False. AMD is in the exact same boat as Intel circa 10 years ago.
- High-power architecture is inherently awful? Check.
- Still trying to squeeze as much out of it for the time being? Check.
- Actively developing a separate low-power architecture? Check.
- Using that low-power architecture as a basis for the new, not-terrible high-power architecture? Check.
- Using a design more similar to the previous good high-power architecture? Check.
Identical situations. Intel realized the P4 sucked, they went back to a P3-derived design, and much of it was based on the low-power P6M. AMD realized Bulldozer sucked, is going back to a K10-derived (IIRC) design, and much of it will be based on Jaguar/Puma. The only difference is that AMD is at TSMC's and/or GloFo's mercy when it comes to fabs.
Originally Posted by EniGma1987
Highly doubtful. There *may* be a 16 core processor for server that is two of the 8 cores glued together, and there was one rumor of a massive 16 core APU with HBM on package and everything, also going to be meant for server. There is probably only about a 5% chance we will see a 16 core CPU in the desktop space.
Probably not true. AMD's new design is actually pretty smart. Cores are arranged in quad-core modules. This shouldn't be confused with a Bulldozer-style CMT module though - they're fully independent cores - since it's more like prebuilt "blocks" that can easily make large chips. I guess it's a bit like a shader engine in a GPU? I dunno how to describe it, since I'm not aware of any current processor using a similar design. Well, there's the PS4's and Xbone's APUs with two quad-core blocks of Jaguar cores. It's likely less efficient than Intel's ringbuses for their massive Xeons, but it's surely cheaper to design.
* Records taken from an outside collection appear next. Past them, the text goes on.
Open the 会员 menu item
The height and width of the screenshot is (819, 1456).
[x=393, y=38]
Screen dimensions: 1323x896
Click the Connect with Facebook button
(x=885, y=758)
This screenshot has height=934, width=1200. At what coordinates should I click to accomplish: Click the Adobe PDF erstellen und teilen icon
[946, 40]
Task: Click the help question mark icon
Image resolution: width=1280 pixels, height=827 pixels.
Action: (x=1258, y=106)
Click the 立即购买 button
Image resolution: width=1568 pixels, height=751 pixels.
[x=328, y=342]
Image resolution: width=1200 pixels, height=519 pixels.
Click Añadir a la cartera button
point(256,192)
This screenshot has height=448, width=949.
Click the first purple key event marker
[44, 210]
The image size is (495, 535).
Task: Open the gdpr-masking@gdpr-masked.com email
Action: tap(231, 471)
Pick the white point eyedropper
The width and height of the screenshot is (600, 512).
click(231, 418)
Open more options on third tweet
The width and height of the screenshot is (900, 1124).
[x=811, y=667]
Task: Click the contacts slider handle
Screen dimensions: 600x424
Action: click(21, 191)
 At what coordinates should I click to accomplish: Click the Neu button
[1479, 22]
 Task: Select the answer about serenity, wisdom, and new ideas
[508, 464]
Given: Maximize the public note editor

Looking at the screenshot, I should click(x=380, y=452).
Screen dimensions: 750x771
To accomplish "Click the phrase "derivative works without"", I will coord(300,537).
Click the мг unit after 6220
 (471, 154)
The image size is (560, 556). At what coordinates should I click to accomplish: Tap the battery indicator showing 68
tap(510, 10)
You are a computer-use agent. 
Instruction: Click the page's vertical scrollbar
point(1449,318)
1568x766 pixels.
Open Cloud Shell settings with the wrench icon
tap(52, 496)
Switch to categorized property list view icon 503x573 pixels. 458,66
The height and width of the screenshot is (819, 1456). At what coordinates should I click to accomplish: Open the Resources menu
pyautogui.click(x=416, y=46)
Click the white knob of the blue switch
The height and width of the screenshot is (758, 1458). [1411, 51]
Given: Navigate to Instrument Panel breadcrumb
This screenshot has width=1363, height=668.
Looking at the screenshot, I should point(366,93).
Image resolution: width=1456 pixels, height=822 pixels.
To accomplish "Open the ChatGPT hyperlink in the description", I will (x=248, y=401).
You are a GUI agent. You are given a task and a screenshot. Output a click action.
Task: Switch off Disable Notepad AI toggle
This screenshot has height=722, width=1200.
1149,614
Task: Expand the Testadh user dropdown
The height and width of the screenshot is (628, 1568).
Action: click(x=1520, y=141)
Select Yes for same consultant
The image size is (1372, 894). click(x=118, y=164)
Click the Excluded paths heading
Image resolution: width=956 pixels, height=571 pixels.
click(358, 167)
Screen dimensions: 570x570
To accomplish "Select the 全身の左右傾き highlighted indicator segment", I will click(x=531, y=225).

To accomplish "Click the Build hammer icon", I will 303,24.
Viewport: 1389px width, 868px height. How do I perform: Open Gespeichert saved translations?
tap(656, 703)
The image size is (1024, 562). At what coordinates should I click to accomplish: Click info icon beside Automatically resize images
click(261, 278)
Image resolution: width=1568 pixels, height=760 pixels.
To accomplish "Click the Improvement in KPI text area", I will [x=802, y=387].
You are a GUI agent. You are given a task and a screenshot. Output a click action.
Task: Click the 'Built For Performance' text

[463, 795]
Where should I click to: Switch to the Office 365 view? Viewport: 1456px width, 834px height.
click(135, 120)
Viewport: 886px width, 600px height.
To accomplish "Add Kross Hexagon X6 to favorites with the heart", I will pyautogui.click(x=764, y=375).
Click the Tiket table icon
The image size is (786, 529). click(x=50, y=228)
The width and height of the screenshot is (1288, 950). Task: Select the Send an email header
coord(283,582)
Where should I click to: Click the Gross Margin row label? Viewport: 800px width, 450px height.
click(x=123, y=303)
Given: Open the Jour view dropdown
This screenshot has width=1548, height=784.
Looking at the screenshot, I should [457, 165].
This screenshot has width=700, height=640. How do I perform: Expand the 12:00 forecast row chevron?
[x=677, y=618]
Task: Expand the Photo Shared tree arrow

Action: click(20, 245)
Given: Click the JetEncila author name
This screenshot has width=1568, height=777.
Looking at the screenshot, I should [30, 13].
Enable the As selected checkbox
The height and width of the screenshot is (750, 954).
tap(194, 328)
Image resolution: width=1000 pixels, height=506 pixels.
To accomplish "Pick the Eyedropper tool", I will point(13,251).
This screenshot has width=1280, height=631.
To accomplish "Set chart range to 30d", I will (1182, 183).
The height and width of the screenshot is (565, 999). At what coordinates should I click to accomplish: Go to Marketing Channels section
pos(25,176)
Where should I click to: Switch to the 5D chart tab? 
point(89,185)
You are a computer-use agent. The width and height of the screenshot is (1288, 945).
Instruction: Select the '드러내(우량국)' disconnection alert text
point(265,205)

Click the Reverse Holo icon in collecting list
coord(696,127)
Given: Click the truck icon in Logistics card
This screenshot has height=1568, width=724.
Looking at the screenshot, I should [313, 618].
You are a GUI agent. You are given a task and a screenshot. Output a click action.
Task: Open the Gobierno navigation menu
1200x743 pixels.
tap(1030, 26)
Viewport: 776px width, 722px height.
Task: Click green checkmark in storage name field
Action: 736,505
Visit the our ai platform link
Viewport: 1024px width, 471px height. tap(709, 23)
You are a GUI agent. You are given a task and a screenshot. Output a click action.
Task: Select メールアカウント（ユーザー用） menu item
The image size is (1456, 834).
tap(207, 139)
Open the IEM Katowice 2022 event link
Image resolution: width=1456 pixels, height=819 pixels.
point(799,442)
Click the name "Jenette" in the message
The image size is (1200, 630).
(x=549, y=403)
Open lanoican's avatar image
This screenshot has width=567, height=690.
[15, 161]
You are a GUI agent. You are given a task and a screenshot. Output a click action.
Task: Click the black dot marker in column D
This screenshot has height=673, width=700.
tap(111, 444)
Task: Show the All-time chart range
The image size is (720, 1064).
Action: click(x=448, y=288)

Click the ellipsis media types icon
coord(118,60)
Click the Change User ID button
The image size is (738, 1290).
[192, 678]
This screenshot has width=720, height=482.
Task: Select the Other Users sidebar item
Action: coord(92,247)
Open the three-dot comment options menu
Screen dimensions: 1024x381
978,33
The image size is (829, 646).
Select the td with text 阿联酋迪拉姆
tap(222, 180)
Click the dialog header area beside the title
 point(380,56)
The reason we don't have a 5M/10C or larger Vishera die is thanks to die size and yields. Vishera is pretty big at 320mm2
or so. A 5M/10C die would be 25% bigger at 400mm2
and an 8M/16C die would be a massive 640mm2
. That's assuming that the growth is linear, which it wouldn't necessarily be, but still, it's a big die. On the other hand, with 14nm, the transistor density should be on the order of twice as dense. With that same ~300-350mm2
die (Thuban's six cores were on the upper end of that, 346mm2
IIRC), they should be able to have a 16 core die give or take a quad-core block fairly easily. Using a G34-style dual-die chip, a 32-core CPU using SMT is very easily doable.
And they need that, certainly. Skylake is coming with 28C/56T dies. If AMD does a very, very good job with their SMT implementation, then they might just tie it in fully multithreaded applications.